→ WORK INSTRUCTION
Word for word, please restate the lines from the beginning of the data through the line in which "Privacy Policy (512, 1904)" appears.

++++ PROVIDED RECORDS

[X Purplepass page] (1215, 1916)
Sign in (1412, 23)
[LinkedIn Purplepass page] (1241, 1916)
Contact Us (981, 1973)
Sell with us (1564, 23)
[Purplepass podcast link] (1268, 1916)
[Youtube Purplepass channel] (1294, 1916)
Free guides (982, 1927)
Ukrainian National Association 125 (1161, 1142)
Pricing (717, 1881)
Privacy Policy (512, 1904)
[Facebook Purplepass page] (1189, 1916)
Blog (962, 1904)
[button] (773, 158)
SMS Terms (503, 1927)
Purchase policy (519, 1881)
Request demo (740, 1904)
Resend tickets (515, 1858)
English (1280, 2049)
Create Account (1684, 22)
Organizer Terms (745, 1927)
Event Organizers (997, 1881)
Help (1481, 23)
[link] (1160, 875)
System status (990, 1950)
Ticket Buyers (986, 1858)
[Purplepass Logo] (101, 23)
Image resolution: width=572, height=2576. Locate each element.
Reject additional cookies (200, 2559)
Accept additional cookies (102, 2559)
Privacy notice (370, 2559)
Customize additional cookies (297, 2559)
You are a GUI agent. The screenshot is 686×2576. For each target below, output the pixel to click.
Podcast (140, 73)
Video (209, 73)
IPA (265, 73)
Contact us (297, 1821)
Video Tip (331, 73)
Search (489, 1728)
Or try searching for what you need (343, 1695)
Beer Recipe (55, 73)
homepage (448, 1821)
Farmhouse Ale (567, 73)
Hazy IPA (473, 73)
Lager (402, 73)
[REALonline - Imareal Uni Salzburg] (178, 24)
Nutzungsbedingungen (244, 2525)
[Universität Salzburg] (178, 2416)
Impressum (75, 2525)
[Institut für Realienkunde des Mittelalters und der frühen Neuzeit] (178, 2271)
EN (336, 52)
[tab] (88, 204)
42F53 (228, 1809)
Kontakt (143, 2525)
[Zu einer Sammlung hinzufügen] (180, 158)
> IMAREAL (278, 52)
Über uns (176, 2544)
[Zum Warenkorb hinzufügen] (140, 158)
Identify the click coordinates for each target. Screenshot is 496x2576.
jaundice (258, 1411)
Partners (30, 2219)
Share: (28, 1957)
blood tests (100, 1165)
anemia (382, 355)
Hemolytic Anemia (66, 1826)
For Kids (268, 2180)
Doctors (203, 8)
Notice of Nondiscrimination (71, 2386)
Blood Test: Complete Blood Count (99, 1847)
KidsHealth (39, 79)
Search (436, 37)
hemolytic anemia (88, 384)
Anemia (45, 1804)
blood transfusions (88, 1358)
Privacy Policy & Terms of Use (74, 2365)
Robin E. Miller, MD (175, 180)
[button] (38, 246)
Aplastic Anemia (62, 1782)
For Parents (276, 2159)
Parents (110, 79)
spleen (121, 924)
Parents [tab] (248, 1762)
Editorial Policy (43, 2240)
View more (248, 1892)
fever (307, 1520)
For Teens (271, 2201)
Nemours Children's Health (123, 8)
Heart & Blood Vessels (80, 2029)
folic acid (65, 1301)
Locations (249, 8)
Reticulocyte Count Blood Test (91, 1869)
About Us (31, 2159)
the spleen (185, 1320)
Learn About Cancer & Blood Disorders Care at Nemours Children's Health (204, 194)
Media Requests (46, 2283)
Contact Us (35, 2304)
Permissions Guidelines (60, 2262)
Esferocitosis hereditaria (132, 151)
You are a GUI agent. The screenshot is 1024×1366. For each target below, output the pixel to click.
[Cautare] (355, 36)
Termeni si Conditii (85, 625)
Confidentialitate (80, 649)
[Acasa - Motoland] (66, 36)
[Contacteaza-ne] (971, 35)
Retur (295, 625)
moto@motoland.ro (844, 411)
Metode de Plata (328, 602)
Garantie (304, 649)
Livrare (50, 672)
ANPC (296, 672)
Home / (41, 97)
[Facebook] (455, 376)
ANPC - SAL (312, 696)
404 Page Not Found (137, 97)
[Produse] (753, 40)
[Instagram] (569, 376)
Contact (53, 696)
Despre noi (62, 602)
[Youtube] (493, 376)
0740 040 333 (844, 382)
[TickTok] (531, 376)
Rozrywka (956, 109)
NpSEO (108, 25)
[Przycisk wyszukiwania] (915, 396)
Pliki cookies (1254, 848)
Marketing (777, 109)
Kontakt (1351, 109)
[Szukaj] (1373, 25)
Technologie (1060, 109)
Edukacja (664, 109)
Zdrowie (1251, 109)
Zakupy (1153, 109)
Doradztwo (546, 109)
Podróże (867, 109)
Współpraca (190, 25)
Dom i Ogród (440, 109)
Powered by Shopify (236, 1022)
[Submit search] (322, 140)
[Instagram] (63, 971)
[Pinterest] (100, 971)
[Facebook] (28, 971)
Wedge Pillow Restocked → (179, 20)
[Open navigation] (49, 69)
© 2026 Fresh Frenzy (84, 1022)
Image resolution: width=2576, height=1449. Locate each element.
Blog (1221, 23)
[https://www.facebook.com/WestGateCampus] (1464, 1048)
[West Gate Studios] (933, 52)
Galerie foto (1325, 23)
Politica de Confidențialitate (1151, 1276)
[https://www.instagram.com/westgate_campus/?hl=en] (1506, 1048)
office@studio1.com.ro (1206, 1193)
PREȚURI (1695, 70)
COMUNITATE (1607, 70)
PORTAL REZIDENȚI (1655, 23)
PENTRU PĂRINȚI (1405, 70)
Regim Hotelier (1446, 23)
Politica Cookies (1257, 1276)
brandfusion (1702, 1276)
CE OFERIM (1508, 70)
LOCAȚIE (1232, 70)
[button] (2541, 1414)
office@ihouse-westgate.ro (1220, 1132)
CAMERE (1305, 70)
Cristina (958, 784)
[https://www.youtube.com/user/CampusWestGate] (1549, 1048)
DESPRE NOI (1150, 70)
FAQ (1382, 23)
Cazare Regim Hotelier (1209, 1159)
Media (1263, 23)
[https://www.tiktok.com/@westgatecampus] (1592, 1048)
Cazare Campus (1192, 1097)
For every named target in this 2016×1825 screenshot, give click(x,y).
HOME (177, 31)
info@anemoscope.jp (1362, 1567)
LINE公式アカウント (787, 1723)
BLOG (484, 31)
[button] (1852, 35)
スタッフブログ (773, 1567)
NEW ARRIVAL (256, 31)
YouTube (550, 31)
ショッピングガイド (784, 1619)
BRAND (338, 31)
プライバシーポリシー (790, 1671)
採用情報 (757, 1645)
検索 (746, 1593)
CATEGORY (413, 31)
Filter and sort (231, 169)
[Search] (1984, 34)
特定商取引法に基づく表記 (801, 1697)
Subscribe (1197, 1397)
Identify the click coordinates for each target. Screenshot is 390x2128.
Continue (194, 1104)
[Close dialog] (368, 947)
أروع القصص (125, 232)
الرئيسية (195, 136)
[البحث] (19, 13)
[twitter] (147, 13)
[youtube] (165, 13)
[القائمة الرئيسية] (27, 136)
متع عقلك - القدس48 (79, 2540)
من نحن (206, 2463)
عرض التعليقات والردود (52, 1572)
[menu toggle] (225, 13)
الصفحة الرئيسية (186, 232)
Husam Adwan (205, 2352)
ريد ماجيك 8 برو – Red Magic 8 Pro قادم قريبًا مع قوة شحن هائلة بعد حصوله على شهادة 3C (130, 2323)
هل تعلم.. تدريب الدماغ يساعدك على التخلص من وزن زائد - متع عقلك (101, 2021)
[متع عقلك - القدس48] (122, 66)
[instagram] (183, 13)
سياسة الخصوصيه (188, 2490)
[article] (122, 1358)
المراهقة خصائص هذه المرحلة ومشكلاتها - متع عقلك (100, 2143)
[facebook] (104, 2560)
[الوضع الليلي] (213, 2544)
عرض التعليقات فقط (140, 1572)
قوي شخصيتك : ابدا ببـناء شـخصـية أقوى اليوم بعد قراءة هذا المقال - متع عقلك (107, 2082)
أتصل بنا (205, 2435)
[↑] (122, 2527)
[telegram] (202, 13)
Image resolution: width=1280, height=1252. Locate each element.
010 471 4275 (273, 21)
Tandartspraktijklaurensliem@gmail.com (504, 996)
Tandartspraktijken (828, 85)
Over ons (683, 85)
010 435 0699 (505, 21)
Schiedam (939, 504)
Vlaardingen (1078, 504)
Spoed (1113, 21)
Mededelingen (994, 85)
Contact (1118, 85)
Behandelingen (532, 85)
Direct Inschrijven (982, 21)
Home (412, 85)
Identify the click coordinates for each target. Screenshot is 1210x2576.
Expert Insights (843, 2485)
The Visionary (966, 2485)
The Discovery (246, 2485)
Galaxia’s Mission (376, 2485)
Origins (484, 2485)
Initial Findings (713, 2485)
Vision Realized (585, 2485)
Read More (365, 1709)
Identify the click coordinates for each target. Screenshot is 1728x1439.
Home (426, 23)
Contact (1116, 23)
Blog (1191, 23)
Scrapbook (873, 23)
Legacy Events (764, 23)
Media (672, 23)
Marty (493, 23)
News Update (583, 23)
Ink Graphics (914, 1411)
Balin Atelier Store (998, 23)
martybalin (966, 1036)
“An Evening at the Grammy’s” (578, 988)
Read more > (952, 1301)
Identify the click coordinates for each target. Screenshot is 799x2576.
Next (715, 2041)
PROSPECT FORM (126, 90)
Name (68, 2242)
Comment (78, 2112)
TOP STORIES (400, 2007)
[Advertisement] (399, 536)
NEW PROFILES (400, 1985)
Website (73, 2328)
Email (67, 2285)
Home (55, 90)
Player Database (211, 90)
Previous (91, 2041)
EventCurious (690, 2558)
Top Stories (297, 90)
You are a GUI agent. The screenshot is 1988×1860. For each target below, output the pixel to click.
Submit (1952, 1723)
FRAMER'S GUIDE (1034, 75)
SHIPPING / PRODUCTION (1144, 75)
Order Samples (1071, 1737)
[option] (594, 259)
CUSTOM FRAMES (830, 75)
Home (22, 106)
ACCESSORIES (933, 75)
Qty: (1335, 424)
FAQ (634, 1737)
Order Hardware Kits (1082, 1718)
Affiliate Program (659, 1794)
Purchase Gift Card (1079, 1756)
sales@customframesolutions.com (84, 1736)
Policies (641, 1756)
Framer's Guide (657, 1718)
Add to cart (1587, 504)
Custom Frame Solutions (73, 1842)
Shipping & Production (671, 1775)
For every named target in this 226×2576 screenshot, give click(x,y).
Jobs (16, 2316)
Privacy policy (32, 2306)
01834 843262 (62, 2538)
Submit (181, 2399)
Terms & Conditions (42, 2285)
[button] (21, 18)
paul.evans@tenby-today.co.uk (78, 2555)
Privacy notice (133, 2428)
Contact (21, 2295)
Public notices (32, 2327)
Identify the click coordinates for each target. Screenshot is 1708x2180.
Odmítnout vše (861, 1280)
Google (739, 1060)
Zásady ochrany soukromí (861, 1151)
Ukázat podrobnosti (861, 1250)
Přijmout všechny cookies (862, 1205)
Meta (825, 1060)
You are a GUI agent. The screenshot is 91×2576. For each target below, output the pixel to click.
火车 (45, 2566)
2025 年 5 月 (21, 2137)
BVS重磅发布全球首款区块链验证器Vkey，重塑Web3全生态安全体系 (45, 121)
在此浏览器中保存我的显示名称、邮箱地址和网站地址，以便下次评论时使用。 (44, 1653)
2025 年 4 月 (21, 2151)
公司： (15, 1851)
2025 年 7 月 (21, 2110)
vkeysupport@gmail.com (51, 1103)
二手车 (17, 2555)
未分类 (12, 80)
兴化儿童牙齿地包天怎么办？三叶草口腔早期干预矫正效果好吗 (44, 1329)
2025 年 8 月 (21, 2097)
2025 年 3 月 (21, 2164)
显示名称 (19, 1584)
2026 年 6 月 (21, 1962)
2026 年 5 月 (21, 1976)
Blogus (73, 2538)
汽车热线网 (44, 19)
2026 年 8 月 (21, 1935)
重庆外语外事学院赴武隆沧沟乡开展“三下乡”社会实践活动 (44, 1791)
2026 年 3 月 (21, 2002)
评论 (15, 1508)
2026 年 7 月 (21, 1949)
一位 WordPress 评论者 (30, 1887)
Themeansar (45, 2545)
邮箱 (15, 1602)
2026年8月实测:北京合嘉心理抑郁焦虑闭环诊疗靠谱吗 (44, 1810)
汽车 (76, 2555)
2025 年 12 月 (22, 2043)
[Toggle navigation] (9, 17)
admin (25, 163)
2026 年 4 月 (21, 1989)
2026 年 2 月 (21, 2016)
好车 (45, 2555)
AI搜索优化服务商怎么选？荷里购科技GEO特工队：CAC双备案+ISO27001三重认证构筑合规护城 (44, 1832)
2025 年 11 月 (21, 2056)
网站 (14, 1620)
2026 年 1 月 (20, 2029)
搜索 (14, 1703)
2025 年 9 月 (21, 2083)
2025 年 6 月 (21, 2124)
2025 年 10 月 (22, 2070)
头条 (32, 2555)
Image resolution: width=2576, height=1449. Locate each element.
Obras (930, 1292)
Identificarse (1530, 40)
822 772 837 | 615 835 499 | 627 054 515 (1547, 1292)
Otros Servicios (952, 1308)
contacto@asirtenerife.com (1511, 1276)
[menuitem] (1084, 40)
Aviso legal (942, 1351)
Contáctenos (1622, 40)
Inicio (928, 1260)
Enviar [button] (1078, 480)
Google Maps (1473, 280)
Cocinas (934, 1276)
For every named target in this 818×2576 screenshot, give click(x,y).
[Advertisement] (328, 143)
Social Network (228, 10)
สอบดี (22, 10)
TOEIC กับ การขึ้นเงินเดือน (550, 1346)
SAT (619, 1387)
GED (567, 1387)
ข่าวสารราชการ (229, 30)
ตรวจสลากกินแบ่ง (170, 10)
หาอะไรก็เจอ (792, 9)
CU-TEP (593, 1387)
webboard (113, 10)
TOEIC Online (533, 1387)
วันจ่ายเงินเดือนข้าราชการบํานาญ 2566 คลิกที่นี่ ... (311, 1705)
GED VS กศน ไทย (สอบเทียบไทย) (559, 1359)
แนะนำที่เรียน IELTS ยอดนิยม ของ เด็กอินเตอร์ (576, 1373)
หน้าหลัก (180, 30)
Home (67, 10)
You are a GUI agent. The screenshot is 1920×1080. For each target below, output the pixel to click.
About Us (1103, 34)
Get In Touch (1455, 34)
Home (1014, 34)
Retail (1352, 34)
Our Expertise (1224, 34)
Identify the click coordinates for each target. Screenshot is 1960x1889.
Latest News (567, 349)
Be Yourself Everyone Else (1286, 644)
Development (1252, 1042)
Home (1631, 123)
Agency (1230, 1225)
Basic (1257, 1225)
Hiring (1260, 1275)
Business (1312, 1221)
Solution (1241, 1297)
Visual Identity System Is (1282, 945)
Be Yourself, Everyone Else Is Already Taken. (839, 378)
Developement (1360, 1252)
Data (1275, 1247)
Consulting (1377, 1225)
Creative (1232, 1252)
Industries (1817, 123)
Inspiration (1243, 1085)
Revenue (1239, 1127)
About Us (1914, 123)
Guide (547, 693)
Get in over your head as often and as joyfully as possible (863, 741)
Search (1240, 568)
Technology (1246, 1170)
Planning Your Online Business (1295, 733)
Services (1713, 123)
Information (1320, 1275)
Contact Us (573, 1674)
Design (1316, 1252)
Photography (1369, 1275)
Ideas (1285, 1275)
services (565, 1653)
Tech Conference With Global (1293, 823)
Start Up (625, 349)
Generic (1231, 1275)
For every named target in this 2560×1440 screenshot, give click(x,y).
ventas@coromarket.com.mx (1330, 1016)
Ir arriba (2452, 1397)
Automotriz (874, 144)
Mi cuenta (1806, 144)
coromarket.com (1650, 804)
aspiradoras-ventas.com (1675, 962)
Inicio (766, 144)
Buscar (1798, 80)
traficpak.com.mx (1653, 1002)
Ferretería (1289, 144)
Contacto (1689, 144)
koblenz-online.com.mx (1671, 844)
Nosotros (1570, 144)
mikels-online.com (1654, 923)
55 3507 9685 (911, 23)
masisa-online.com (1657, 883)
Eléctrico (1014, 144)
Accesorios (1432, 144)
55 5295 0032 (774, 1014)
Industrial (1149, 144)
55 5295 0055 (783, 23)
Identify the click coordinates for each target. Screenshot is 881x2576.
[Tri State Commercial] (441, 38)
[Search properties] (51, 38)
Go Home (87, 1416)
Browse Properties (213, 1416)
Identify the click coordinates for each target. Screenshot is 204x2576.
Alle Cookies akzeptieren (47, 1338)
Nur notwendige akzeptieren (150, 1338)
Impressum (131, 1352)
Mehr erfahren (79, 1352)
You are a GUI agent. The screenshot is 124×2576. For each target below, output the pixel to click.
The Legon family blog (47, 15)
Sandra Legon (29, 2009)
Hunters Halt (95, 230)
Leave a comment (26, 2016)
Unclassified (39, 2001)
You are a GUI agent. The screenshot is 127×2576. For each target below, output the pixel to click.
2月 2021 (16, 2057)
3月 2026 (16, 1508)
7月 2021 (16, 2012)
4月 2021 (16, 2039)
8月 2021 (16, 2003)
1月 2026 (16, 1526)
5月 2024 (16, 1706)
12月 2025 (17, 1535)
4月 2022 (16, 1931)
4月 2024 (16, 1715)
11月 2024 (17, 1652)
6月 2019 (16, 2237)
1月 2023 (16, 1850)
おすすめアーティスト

++++++++

→ SOLUTION
[X Purplepass page] (1215, 1916)
Sign in (1412, 23)
[LinkedIn Purplepass page] (1241, 1916)
Contact Us (981, 1973)
Sell with us (1564, 23)
[Purplepass podcast link] (1268, 1916)
[Youtube Purplepass channel] (1294, 1916)
Free guides (982, 1927)
Ukrainian National Association 125 (1161, 1142)
Pricing (717, 1881)
Privacy Policy (512, 1904)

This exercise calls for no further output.